Select every line in the listing below that contains the string "item" and copy each one in full. Matching is case-sensitive.

— begin Data shown —

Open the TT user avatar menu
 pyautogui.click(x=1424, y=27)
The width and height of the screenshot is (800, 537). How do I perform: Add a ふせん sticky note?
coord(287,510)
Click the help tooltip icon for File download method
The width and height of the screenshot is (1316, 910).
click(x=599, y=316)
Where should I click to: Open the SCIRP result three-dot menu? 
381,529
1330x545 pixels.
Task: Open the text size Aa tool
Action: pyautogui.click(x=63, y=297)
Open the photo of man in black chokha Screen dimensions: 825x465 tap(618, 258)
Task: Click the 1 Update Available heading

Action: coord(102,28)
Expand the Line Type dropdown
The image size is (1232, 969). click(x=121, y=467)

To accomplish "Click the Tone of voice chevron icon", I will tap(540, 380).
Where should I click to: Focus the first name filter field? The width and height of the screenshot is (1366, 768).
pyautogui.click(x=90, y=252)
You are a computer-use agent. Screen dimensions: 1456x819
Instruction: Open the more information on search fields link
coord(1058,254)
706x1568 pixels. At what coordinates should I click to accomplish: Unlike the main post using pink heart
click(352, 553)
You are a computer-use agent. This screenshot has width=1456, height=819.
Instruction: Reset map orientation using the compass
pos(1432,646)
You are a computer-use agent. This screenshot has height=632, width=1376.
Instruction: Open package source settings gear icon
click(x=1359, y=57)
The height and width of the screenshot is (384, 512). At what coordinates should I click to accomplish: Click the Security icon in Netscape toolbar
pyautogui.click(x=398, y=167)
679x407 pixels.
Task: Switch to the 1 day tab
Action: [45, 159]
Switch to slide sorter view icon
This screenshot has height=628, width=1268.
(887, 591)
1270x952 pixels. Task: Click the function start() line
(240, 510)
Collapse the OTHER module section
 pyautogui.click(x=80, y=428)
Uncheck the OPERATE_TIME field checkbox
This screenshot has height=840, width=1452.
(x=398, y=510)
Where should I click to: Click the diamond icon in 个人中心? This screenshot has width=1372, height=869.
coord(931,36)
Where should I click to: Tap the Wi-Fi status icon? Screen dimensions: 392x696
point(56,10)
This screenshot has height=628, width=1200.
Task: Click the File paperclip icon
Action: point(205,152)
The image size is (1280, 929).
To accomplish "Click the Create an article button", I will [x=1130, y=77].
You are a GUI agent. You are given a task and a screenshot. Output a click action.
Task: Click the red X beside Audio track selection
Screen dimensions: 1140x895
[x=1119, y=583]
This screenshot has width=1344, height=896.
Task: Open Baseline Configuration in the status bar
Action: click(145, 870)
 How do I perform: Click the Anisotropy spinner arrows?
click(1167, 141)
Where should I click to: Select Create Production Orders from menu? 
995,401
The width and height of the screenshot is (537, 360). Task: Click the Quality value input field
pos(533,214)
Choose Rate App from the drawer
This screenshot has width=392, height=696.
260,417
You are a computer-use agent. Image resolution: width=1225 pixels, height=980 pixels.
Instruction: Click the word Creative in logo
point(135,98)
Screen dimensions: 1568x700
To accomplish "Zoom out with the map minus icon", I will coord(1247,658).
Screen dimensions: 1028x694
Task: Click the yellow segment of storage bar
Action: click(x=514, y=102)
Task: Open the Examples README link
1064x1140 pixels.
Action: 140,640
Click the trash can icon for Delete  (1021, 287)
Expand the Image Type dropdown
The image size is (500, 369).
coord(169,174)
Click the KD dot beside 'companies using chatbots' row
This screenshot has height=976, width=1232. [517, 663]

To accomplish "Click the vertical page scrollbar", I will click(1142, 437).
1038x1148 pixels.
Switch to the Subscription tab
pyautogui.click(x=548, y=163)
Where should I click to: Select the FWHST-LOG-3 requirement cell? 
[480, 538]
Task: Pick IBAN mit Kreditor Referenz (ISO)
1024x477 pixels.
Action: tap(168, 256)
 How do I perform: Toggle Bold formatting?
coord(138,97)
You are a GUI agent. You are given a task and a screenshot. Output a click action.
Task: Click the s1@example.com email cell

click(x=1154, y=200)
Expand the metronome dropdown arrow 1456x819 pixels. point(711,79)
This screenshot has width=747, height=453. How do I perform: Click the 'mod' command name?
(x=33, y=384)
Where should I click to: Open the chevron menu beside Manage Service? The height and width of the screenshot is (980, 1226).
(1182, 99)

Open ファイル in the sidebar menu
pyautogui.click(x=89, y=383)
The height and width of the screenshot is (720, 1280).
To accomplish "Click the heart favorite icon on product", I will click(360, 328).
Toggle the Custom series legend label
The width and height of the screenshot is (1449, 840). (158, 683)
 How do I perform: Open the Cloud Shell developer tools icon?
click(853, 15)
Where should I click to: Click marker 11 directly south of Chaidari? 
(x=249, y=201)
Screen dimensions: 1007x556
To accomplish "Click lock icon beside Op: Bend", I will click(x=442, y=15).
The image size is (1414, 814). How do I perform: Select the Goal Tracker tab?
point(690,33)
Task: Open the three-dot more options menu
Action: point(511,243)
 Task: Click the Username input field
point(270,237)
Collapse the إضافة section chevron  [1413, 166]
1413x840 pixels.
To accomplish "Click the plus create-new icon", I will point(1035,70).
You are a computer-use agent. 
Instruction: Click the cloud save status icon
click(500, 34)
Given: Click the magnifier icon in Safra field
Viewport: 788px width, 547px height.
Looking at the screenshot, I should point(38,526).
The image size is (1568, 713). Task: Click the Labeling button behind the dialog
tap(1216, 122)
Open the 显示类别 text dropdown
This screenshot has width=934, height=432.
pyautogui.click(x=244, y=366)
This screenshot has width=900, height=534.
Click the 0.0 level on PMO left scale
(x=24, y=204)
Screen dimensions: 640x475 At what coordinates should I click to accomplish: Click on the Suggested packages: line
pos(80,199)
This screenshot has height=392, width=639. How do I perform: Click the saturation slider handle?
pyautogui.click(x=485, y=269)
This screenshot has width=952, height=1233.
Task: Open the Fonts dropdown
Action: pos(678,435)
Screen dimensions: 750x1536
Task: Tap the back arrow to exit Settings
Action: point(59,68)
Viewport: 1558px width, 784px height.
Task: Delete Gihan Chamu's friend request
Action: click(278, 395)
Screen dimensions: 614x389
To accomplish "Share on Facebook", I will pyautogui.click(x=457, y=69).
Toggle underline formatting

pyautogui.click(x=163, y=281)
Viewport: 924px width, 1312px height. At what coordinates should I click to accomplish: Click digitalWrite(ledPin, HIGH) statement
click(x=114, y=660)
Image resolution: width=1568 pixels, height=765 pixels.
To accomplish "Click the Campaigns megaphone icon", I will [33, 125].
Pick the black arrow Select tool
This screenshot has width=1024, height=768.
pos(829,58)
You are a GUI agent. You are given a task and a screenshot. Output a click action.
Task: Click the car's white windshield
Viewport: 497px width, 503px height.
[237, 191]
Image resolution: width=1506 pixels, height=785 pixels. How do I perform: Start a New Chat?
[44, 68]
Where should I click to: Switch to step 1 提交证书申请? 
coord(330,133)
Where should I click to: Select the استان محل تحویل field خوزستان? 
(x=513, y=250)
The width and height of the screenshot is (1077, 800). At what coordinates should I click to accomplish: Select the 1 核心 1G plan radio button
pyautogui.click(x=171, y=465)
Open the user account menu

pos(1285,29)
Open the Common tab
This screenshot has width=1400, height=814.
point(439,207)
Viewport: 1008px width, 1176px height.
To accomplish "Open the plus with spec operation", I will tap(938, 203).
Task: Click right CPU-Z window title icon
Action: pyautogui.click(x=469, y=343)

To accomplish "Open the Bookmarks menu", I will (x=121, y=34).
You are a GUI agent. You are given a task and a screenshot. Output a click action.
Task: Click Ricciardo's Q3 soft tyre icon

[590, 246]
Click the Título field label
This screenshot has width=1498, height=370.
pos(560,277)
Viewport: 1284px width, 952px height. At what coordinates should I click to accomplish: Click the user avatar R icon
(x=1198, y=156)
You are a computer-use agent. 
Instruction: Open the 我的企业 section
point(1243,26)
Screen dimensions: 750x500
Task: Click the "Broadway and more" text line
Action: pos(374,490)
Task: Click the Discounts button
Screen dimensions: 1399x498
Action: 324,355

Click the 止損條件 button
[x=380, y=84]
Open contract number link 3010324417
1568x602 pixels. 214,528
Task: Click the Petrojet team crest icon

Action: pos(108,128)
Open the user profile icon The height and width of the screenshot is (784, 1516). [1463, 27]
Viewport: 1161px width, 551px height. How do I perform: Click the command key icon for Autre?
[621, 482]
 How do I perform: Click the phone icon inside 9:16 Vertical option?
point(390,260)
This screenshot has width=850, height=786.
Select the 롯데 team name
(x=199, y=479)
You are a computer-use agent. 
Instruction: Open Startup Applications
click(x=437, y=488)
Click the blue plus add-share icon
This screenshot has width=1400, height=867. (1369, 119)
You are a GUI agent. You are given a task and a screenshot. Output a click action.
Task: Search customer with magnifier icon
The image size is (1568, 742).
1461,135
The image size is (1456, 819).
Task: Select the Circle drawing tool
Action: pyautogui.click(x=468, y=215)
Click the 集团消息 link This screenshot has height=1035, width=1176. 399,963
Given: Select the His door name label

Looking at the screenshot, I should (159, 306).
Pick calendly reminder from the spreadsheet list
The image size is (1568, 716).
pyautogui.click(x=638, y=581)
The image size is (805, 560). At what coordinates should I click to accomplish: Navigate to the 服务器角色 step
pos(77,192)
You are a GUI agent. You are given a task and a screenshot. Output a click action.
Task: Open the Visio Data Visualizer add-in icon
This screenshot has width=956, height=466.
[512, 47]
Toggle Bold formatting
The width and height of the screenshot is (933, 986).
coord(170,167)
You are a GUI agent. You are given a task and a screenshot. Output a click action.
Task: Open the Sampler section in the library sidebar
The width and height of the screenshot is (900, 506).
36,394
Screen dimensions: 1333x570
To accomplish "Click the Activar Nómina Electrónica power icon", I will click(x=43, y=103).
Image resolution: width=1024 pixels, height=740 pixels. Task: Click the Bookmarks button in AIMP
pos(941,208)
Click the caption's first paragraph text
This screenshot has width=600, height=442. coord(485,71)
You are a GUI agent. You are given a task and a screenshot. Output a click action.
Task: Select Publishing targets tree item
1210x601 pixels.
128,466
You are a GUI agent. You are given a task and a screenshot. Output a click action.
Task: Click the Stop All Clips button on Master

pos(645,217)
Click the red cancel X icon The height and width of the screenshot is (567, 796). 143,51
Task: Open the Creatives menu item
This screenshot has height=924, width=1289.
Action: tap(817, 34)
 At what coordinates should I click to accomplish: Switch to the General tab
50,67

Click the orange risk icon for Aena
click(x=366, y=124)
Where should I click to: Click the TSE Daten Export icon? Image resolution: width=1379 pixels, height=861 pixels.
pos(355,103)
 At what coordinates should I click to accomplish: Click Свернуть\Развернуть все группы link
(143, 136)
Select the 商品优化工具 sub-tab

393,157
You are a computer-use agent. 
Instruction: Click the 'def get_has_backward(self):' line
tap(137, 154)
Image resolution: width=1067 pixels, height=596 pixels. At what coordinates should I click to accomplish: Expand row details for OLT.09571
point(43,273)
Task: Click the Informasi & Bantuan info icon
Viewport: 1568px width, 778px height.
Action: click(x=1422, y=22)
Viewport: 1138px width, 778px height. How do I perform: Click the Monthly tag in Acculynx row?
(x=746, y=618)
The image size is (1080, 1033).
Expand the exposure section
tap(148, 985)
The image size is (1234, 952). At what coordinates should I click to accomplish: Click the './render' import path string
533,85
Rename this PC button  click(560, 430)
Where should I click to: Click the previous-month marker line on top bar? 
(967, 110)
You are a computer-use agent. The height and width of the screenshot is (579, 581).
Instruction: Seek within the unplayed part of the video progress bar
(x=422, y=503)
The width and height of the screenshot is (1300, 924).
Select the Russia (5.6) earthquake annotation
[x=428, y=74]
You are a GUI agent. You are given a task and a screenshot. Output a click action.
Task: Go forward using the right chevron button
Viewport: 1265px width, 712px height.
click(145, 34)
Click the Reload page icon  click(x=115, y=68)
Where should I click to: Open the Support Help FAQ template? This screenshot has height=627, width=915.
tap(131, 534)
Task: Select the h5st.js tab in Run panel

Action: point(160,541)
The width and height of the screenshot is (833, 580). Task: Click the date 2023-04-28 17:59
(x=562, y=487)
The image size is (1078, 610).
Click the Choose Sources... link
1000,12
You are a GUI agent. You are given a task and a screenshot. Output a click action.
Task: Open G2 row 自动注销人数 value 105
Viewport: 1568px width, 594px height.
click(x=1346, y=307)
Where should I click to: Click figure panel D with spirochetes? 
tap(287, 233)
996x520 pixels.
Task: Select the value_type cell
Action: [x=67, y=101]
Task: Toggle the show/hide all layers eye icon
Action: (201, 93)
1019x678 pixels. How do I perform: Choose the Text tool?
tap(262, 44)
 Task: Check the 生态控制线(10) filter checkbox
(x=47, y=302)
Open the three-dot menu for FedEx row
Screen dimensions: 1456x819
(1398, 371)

— end Data shown —

--- Task result ---
Task: Select Publishing targets tree item
Task: Open the Creatives menu item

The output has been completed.